Die gesamte Aktion dauert circa 5 Minuten in denen das gesamte Schulleben eingefroren sein und die Gemeinschaft zum Nachdenken angeregt werden soll, daher der zweite Teil des Namens “think”. Auf dem Schulhof werden Flugblätter mit dem folgenden Inhalt verteilt:
Freeze and Think
- eine Aktion für selbstständiges Denken und gegen bloßes Funktionieren
WICHTIG! Der vorliegende Zettel ist nur ein kleiner Ausschnitt der Gedanken, die hinter unserem Smartmob stecken. Wenn ihr unsere gesamten Kritikpunkte verstehen wollt, geht auf https://freezenthink.jimdo.com/.

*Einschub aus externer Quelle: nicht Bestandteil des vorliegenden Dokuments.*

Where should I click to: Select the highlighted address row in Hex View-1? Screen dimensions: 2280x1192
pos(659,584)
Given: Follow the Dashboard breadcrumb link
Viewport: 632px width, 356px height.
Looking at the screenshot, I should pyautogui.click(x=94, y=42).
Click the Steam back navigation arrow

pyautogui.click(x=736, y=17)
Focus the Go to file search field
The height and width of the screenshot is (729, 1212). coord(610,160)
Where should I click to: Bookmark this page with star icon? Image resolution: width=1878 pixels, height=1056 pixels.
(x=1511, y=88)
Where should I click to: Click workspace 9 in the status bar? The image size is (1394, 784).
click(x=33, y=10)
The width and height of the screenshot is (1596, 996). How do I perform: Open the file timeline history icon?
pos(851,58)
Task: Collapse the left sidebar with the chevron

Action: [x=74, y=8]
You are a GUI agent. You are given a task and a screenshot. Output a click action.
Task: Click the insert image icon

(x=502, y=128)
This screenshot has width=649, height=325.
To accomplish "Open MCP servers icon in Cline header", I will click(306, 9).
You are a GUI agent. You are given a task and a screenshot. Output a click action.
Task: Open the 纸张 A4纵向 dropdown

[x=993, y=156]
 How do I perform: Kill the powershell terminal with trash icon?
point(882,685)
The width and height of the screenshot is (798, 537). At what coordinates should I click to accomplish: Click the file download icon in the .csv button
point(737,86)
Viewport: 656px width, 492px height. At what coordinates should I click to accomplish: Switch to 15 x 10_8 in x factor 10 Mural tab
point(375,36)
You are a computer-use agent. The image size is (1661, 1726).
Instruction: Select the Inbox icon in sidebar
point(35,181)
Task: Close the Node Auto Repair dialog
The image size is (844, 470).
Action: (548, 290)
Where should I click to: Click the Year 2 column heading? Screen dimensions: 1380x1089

Die “Freeze and Think” Aktion ist ein außerschulischer Beitrag zum Schulfest der Thomasschule zu Leipzig am 21.06.2016. Wir (ein Team der 10. Klassen) haben eine Aufführung (Die Parabel vom wahren Märchen) vorbereitet, die kritisch unser Schulsystem hinterfragen soll.
Der Moment des Platznehmens ist wichtig um uns selbst bewusst zu machen, welche Rechte und welche Macht die Schüler genießen. Wir haben eine Stimme und wir wissen auch sie zu gebrauchen! Unser Theaterstück besteht aus 3 Gruppen, den Schafen, den Wölfen und den Menschen.
Schaf1: “Warum mühen wir uns so sinnlos, schleppen eure Steine, und sehen doch nichts von dem prächtigen Turm der uns versprochen ward?”
Vielleicht kennt ihr dieses Gefühl, extrem unzufrieden zu sein. Das Schaf symbolisiert denjenigen, der unzufrieden ist, aber nichts tut und vor dem Wolf kuscht, der es zurechtweist. Das Schaf ist der Schüler.
Wolf: “Ein Abkommen vom Weg, ist es nur ein unbedachtes Wort gegen einen Vorgesetzten, führt zum Wolfsein, zum rohesten Zerfleischen. Und wisset, auch wir dienen nur dem höheren Ding, das uns lenkt und Sinn gibt.”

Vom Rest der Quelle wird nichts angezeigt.